You are somewhat correct that contracts take external inputs in some cases, but note that this isn't a given. For example you could have a contract that has the behavior "if someone deposits X scoin at escrow address A, send them Y gcoin from escrow address Y". That someone can only deposit scoins and get gcoins in exchange. They can't just take all the escrow account balances. So there are inputs, but they are subject to some sort of validation and contract logic that limits their power. Blockchain people call this an "on-chain event".

So short answer is: no smart contracts can't be trivially manipulated by someone, including their owner. But not being able to do that depends on there not being any bugs or back doors in the contract code.

If you are asking about a contract that has some bearing on an event in meat-space, such as someone buying a house, or depositing a bar of gold in a room somewhere, then that depends on someone telling the contract it happened. Blockchain people call this an "off-chain event". This is the "oracle problem" that you'll see mentioned in other replies. Anything off-chain is generally regarded by blockchain folks as sketchy, but sometimes unavoidable. E.g. betting markets need some way to be told that the event being bet on happened or didn't happen.

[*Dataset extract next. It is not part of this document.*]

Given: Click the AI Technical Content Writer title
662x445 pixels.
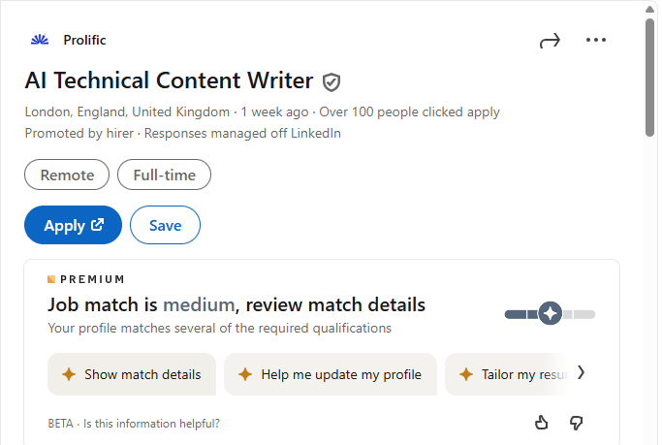Looking at the screenshot, I should click(x=169, y=80).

The blockchain has no way to know if it snowed in Central London on December 25.


You can create hot air "organizations" with contract rules on the Ethereum blockchain. If the inner circle does not like a contract, they fork everything:

https://en.wikipedia.org/wiki/The_DAO

It's all a toy for rug pulls and speculation. "AI" attacking the blockchain is hilarious. I wish the blockchain could also attack "AI".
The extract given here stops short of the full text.